Investigating Byzantine Failure

I was at the airshow watching a C-17 Globemaster do its thing and the guy giving the spiel says how it is a completely fly-by-wire system, with quadruple redundancy. I thought to myself "that's a lot of redundancy" as it zoomed overhead.

As it happened, we were talking about the Byzantine generals on Thursday, and it finally sunk in.

The Byzantine Generals is a description of coming to consensus in a distributed system. The original paper gets pretty hairy, but the results are worth remembering.

The problem states there are a number of generals deciding if they should attack the enemy. Communication between the generals is considered secure (in the simplest case) but the alliance of all the generals is unknown. Loyal generals obviously tell the truth, but a dis-loyal general can either lie or tell the truth. A majority of the generals must concur; divided they can not defeat the enemy.

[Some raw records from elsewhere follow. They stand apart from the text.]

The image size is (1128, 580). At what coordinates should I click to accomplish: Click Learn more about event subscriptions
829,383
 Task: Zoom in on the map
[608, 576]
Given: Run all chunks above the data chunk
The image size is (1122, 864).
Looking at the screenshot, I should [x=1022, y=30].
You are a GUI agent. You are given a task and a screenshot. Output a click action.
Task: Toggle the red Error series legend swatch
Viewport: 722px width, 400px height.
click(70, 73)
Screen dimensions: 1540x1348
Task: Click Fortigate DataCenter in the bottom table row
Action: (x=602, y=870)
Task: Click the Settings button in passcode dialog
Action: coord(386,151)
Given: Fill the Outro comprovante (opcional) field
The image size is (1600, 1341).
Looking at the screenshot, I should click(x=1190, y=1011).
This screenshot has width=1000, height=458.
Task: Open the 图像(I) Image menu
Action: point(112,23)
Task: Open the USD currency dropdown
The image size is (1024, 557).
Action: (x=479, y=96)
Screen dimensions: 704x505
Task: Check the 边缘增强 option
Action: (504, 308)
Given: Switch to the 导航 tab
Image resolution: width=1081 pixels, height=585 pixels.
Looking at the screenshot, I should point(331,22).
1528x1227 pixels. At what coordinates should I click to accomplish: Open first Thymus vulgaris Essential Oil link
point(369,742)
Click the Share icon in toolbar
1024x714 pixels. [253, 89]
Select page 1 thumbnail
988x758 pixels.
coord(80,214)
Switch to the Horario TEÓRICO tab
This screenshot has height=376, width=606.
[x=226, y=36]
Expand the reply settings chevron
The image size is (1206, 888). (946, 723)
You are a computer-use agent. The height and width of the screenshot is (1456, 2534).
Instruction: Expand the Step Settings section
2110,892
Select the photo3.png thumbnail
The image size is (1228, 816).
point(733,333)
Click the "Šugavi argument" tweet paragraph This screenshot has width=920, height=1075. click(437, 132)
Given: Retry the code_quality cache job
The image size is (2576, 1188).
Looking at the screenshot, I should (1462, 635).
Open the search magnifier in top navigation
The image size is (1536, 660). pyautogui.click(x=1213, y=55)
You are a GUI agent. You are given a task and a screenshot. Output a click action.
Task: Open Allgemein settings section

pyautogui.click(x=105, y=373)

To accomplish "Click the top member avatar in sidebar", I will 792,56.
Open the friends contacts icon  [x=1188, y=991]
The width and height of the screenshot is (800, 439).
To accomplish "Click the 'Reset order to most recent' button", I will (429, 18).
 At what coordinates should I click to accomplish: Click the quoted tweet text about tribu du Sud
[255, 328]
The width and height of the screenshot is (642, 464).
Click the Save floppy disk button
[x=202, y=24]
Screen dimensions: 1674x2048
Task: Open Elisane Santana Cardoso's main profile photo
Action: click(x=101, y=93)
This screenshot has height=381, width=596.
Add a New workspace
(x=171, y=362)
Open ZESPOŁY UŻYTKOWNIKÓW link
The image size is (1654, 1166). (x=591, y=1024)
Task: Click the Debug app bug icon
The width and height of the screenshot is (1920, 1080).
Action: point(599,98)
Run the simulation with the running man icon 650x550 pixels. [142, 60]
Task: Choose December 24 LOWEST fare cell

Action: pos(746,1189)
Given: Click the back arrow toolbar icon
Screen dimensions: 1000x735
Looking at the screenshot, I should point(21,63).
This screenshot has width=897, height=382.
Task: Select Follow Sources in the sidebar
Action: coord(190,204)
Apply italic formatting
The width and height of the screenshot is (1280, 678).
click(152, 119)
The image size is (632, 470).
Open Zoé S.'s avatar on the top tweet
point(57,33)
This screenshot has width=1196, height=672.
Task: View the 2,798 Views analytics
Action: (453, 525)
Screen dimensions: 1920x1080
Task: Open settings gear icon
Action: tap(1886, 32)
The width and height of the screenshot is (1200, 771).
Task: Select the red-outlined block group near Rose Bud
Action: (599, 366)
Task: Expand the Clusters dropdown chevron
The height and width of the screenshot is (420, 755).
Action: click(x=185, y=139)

The implications for a distributed system are fairly clear. Reliable communication might be as simple as TCP/IP, and although computers aren't going to lie they may be faulty and not telling you the right thing. If that involves the difference between being above a mountain or flying into it, you want to be sure you get it right.

If there are just two of us, we can see that if one of us might be a traitor we can not decide on a course of action. If I say the height is 1000 feet and you say it is 2000 feet, there is no real way to decide who is right.

Byzantine Generals

From the picture above, we can also see that if there are three of us, with one of us possibly disloyal, we can not ensure consistency. In the first case, the loyal general knows that one might be disloyal, but can't rely on the other lieutenant being loyal because he may have seen conflicting messages, and might go either way. So he can't be sure whether it will be an attack or retreat, so the situation is hopeless.

In the other case, the general is trying to confuse matters. He knows he is disloyal, so the other two are loyal. But this means he simply puts the system into an inconsistent state, where one lieutenant might go other way. Sounds a bit like something out of an episode of 24!

The paper shows that you can reduce all problems like this to some simple rules. It describes that to handle n faulty nodes, you require:

  1. 3n+1 working nodes
  2. 2n+1 independent communication channels
  3. n+1 rounds of communication

It turns out this is a real problem in real life and in real aeroplanes; the best paper I found was "The Real Byzantine Generals", Driscol, Hall, Paulitsch, Zumsteg, Digital Avionics Systems Conference, Salt Lake City, October 2004 (via IEEExpore if you have it). It mentions how the "anthropomorphic" basis for the problem may make many think they are immune to it, which is an interesting point.

So although 4 redundant systems sounds like a lot, it's just barely enough if you want the systems to have any sort of consensus.